======== Given data ========

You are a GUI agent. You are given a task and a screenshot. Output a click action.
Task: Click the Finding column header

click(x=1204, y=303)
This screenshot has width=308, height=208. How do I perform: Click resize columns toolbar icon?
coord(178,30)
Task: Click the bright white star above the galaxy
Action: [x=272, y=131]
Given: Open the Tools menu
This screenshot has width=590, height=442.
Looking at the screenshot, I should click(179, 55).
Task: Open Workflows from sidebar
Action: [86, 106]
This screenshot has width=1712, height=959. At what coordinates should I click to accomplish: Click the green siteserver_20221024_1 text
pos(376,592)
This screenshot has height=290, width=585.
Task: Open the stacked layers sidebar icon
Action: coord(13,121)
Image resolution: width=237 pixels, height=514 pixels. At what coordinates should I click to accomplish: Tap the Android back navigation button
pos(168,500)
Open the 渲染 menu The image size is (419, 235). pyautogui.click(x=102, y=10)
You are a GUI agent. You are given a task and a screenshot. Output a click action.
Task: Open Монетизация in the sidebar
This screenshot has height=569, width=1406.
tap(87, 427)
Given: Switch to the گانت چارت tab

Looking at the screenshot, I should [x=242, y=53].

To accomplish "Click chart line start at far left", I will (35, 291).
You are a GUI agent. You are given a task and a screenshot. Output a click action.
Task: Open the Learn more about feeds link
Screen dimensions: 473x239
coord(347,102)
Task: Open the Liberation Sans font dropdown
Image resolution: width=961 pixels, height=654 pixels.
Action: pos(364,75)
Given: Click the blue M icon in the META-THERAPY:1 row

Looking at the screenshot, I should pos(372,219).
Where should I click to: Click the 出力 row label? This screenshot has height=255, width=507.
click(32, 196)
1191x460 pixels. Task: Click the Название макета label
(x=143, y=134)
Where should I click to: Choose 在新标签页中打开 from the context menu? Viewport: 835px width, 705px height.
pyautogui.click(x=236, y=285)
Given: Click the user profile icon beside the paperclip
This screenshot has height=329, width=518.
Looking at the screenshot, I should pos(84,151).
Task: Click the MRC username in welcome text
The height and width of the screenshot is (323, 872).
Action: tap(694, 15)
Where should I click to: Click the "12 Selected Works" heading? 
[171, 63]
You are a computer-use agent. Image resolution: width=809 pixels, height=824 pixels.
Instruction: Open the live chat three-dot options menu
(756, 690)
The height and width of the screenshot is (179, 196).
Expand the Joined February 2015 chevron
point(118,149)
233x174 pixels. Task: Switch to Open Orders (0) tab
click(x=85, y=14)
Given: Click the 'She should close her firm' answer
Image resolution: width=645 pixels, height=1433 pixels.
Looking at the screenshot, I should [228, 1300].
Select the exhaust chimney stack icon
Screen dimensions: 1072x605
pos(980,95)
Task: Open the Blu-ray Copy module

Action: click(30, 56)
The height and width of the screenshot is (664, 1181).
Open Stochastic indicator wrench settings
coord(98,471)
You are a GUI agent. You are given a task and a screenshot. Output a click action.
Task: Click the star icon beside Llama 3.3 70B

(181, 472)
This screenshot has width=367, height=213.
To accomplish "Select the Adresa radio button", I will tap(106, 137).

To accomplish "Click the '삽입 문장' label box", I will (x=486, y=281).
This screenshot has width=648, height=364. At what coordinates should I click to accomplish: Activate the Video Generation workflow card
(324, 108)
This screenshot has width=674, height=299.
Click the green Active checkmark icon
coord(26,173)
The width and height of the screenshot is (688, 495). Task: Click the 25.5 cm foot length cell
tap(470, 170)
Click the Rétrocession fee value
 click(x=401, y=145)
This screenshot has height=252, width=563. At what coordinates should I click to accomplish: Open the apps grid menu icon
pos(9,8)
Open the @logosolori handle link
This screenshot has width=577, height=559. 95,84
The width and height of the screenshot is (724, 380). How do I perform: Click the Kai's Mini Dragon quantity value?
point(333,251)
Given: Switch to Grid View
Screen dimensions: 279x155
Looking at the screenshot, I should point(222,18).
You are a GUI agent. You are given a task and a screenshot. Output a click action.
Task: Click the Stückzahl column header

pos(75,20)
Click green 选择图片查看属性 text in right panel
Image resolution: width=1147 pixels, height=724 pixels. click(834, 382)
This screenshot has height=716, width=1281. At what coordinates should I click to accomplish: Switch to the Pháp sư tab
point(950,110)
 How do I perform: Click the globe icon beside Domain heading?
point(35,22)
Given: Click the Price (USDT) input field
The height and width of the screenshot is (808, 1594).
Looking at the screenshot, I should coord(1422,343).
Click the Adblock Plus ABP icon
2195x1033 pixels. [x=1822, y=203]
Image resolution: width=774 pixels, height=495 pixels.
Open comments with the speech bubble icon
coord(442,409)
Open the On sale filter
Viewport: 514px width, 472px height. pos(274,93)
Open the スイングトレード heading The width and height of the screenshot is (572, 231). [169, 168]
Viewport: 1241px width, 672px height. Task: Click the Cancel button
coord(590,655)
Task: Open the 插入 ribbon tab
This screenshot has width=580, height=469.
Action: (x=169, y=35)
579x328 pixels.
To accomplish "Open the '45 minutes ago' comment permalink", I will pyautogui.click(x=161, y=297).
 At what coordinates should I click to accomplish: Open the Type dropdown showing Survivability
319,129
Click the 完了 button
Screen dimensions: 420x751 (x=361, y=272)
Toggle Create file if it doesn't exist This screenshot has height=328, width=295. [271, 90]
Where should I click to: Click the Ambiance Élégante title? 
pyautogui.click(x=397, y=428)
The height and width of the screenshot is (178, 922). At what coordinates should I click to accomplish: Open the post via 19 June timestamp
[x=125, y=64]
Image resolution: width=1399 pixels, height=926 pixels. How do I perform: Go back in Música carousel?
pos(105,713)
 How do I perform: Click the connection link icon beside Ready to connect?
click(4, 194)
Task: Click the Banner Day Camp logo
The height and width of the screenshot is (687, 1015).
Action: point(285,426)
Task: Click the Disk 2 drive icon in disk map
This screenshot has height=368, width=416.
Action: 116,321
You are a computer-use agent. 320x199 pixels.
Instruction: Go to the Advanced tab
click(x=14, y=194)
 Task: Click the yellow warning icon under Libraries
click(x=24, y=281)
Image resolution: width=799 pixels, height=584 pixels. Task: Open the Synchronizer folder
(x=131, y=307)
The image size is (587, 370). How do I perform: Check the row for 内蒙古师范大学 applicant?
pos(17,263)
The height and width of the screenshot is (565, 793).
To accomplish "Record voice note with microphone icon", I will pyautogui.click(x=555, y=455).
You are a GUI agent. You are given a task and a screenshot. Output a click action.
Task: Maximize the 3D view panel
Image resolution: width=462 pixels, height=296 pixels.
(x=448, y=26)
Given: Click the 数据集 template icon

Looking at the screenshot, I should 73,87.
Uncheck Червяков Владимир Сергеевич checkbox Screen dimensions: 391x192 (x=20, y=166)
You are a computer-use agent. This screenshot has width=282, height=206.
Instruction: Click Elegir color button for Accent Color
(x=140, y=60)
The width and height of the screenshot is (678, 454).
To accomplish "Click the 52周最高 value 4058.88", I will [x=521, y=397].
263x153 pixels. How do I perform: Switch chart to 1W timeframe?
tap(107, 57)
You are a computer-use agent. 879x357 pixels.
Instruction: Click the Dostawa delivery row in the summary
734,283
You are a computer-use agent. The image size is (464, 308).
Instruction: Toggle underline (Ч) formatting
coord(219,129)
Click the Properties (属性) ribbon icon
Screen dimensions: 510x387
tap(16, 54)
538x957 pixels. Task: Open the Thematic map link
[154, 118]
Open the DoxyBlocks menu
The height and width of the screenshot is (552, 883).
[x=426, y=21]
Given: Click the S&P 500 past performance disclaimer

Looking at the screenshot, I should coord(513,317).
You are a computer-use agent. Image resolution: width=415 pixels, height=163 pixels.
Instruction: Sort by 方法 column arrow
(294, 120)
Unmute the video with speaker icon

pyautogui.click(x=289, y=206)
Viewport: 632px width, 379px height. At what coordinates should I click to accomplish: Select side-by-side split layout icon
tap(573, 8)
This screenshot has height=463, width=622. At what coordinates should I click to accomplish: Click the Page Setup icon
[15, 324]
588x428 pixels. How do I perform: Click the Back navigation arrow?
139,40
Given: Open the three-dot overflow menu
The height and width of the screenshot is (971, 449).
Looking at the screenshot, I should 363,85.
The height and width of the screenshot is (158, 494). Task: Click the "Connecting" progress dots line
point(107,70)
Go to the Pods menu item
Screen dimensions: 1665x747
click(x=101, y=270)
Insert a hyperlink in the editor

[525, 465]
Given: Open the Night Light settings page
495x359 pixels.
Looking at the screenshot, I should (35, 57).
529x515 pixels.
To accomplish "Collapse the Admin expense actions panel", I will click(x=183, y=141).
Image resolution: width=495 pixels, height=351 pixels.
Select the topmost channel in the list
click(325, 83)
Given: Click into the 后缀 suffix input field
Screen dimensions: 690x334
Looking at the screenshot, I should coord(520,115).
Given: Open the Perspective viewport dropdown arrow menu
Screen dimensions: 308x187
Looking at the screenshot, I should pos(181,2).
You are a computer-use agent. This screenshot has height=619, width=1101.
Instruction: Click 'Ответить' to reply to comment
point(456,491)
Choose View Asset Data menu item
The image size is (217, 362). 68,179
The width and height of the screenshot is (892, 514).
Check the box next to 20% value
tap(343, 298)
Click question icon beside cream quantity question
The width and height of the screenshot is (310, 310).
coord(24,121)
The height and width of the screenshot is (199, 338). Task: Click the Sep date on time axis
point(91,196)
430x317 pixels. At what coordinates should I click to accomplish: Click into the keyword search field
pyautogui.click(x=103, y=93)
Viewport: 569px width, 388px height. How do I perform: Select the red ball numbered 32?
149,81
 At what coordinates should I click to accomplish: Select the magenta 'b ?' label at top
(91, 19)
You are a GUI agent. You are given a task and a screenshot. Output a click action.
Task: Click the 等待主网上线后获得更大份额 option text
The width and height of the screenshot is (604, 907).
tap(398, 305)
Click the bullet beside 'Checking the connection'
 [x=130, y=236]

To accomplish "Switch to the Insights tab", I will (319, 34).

========

* Directions for this task
Look above for the line containing "Screen dimensions: 690x334" and the line containing "The width and height of the screenshot is (892, 514).". Transcribe both, with the lines between them, exactly.

* Response area
Screen dimensions: 690x334
Looking at the screenshot, I should coord(520,115).
Given: Open the Perspective viewport dropdown arrow menu
Screen dimensions: 308x187
Looking at the screenshot, I should pos(181,2).
You are a computer-use agent. This screenshot has height=619, width=1101.
Instruction: Click 'Ответить' to reply to comment
point(456,491)
Choose View Asset Data menu item
The image size is (217, 362). 68,179
The width and height of the screenshot is (892, 514).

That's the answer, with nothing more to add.